Em nossa juventude, ouvimos muito sobre a reconciliação entre a religião e a ciência, e, num certo ponto, a verdadeira religião e a verdadeira ciência sempre foram reconciliadas. Nenhuma delas dará ouvidos a esta curiosa bobagem dos nossos tempos sobre estar reconciliado com qualquer coisa que esteja por aí. Pelo menos ambas falam como se existisse algo que se chama “verdade”, quer pensem ou não que as versões uma da outra são verdadeiras. Os biólogos não se levantam numa plataforma no Albert Hall e gritam desafiadoramente para uma multidão que aplaude: “Não pedimos nenhuma Grande Serpente Marinha”. As reuniões de massa na Royal Society sobre o tema da Matemática Avançada, na sua relação com as estrelas fixas, não são assistidas por um político que grita para uma multidão, como o antigo grego: “O que são as Plêiades para mim?”. Ninguém discute essas questões como se fossem única e inteiramente questões de moda e fantasia; de tornar as coisas mais atraentes ou simplesmente torná-las mais fáceis. Os médicos não dizem que atrairá mais estudantes de medicina dizer que a febre maculosa é o mesmo que catapora, e assim resolver o problema de “Por que as salas de operação estão vazias”. Os astrônomos não dizem que será mais conveniente para os jovens se o eclipse solar for fixado às cinco e meia em vez das seis e meia; e assim resolver o problema de uma nova geração que é indiferente aos sinais no céu. Ninguém propõe iluminar a geologia encontrando fósseis vivos em larvas derretidas para a diversão dos jovens. Ninguém propõe ampliar a botânica dizendo que as árvores frutíferas podem crescer como algas marinhas sem raízes. Nestes departamentos, ninguém pensa que poderá colher figos dos cardos ou fé dos animais que deles se alimentam. A ciência relata os fatos à medida que os encontra; às vezes nós podemos divergir sobre os fatos, mas não aqui, pelo menos sobre a natureza dos fatos. Nesse sentido, pode-se dizer verdadeiramente, numa expressão contemporânea muito comum, que a ciência tem uma mensagem assim como a religião sobrenatural tem uma mensagem.

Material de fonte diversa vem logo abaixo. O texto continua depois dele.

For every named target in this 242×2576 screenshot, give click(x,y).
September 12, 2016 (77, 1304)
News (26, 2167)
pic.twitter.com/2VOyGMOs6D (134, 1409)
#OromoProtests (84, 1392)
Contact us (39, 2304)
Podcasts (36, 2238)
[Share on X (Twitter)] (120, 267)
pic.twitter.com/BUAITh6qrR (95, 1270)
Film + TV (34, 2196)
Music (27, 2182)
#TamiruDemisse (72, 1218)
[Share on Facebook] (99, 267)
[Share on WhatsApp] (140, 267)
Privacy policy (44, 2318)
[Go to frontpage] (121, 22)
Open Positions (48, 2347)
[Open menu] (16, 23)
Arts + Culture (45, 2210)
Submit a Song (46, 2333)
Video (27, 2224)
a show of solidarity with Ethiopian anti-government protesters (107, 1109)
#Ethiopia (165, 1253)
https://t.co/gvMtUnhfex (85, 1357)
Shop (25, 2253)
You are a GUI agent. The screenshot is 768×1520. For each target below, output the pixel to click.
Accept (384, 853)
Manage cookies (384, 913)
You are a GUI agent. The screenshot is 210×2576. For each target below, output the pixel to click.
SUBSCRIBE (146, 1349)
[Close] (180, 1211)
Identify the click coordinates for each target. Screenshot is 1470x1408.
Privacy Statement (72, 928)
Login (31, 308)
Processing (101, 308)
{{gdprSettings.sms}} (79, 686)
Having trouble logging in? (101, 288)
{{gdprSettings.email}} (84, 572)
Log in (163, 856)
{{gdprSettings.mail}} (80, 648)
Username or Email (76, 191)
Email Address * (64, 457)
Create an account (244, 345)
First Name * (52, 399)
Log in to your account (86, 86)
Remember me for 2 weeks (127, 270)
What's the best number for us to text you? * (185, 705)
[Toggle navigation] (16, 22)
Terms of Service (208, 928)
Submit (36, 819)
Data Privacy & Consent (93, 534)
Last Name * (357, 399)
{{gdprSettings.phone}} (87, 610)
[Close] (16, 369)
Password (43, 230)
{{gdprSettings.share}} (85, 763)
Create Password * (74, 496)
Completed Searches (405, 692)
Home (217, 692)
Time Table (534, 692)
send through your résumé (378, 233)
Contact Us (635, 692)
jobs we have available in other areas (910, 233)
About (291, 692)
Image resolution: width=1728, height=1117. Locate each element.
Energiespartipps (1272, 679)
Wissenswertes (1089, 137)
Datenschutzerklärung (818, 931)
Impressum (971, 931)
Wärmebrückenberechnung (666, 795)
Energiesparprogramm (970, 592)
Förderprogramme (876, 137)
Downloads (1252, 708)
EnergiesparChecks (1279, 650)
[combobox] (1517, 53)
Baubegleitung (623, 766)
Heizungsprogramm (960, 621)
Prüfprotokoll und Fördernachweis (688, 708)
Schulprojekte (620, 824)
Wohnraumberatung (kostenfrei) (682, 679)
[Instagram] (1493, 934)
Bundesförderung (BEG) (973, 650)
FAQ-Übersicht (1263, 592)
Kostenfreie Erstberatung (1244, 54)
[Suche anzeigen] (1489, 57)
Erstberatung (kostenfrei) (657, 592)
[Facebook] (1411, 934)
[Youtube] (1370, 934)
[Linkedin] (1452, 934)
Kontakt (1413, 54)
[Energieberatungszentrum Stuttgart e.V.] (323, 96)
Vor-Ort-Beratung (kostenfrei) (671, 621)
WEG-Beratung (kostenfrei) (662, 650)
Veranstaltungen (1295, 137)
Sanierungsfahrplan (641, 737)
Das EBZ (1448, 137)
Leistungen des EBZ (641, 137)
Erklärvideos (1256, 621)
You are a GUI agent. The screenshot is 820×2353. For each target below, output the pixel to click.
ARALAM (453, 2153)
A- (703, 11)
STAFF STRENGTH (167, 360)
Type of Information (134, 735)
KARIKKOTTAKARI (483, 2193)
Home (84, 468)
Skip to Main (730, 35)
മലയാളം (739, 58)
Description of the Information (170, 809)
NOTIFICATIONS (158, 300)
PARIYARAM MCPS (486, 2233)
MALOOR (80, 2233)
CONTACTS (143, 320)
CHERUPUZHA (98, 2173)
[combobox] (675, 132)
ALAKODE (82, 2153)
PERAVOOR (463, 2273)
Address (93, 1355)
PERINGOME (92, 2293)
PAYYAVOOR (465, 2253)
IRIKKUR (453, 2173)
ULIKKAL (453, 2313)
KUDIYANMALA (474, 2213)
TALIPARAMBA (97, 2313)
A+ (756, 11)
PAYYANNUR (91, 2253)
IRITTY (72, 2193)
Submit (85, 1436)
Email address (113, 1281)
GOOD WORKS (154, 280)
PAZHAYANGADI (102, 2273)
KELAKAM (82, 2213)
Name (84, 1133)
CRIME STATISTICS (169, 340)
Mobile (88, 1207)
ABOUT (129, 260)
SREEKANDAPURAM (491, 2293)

Os vagos visionários do nosso tempo gostam de falar de mensagens; mas aparentemente não de pensar nelas. Não queremos um mensageiro que altere uma mensagem. Uma vez admitido que existe algo como um mensageiro sobrenatural, quase toda a conversa atual sobre ampliar e iluminar os credos torna-se quase absurda. É bastante razoável, em certas circunstâncias, não acreditar numa mensagem. Não é razoável, em nenhuma circunstância, distorcer uma mensagem. Se um homem vem até mim trazendo-me uma mensagem de minha mãe, pedindo-me para ir vê-la numa casa com uma porta verde oposta ao terceiro poste de luz na Old Kent Road, ou eu acredito que a mensagem é real ou não. Eu posso suspeitar que seja uma conspiração para me prender ou me matar em um antro de ópio, porque sei que minha mãe tem um horror à Old Kent Road ou uma aversão supersticiosa à cor verde; nesse caso, não irei de jeito nenhum. Mas seria um absurdo da minha parte aceitá-la como a mensagem de minha mãe e depois dizer: “Devemos acreditar que é a Old Kent Road? Não seria mais esperançoso, mais progressista, pensar que ela está na New Kent Road?”, como se ela não soubesse onde se encontrava; ou dizer: “Precisamos concordar que a porta é verde? Eu sempre prefiro imaginá-la como azul”, como se estivéssemos nos propondo de pintá-la, em vez de propormo-nos a encontrá-la. Ninguém permitiria que sua mente ficasse tão confusa sobre uma mãe de verdade e uma porta de verdade em uma rua de verdade. E se nos recusamos, no caso religioso, a imitar essa confusão, é porque consideramos a nossa mãe como real.


Tradução por João Medeiros.


[1] William Joynson-Hicks, 1° Visconde de Brentford (1865-1932), conhecido por Sir William Joynson-Hicks ou, mais popularmente, Jix, foi um procurador e político inglês membro do Partido Conservador, que serviu respectivamente como Ministro da Saúde e Secretário de Assuntos Domésticos.

[2] Originalmente, Chesterton faz uso do termo Black Maria, uma gíria inglesa que designa os veículos policiais de transporte de prisioneiros. A origem do termo remete à pintura preta ou azul-escura das vans policiais inglesas.